About this event

Many people know J. R. R. Tolkien as the author of The Hobbit and The Lord of the Rings. Some know that he was a Christian. But few are familiar with the specifics of Tolkien’s faith—baptized as an Anglican in South Africa and raised as a Catholic in England. Fewer still understand his struggle to live out his faith through great personal loss and the tumultuous events of two world wars.

Scholar Holly Ordway, PhD, recently published the definitive work on these subjects, Tolkien’s Faith: A Spiritual Biography.
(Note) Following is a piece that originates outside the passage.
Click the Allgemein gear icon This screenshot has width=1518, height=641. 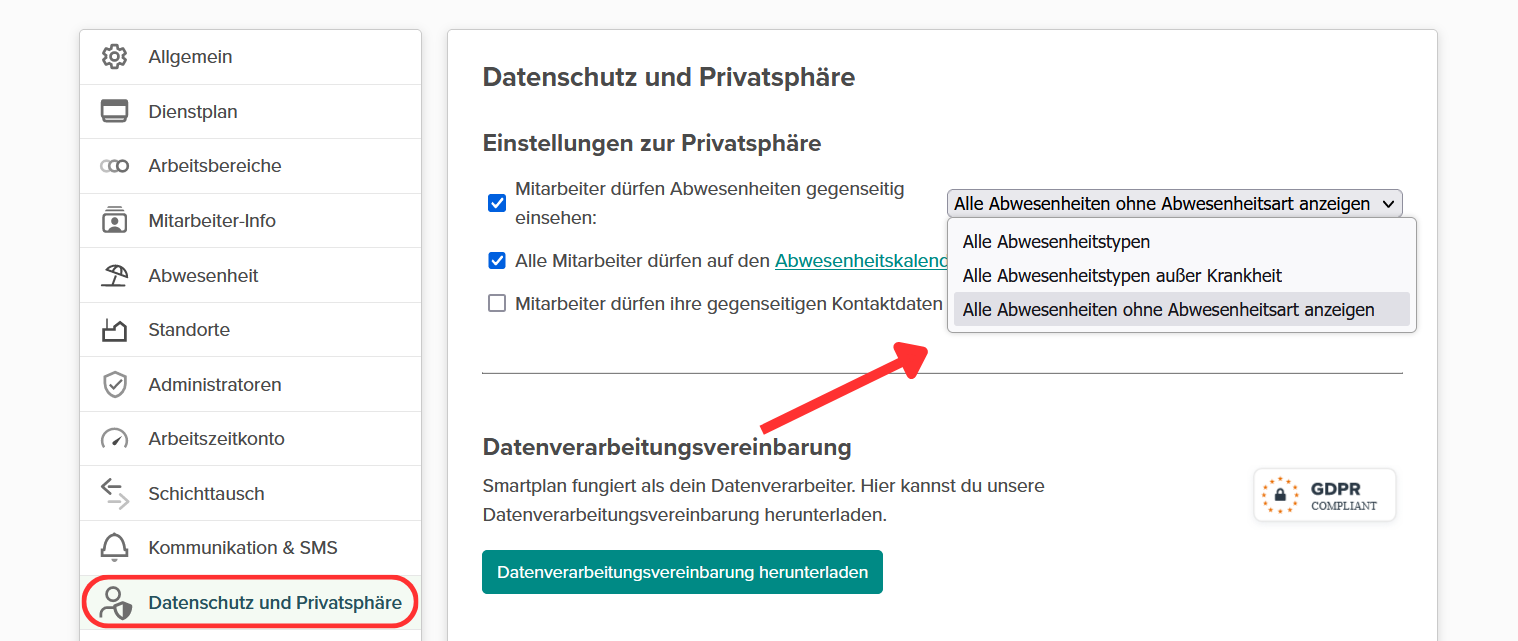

In this talk, she will explore Tolkien’s religious belief and practice against the historical backdrop of his life in twentieth century England. This talk is for all who love the stories of The Hobbit and The Lord of the Rings, who are curious about the man behind these great works of fantasy, who are interested in the relationship of Anglicanism and Roman Catholicism, or who wish to explore the role of the Christian faith in imagination and artistic creation.

Copies of Tolkien’s Faith will be available for purchase and signing.

About Holly Ordway 

Holly Ordway is the Cardinal Francis George Professor of Faith and Culture at the the Word on Fire Institute and Visiting Professor of Apologetics at Houston Christian University. She holds a PhD in English from the University of Massachusetts Amherst and is a Subject Editor for the Journal of Inklings Studies.

Her book Tolkien’s Modern Reading: Middle-earth Beyond the Middle Ages (Word on Fire Academic, 2021) received the 2022 Mythopoeic Society Scholarship Award in Inklings Studies. Her newest book is Tolkien’s Faith: A Spiritual Biography.

Her other books include Tales of Faith: A Guide to Sharing the Gospel through LiteratureApologetics and the Christian Imagination: An Integrated Approach to Defending the Faith, and, as editor, As Kingfishers Catch Fire: Selected and Annotated Poems of Gerard Manley Hopkins. She has also contributed chapters on imaginative apologetics, C.S. Lewis, J.R.R. Tolkien, and the Inklings to volumes such as C.S. Lewis in Poets’ CornerThe Inklings and King Arthur, and C.S. Lewis’s List.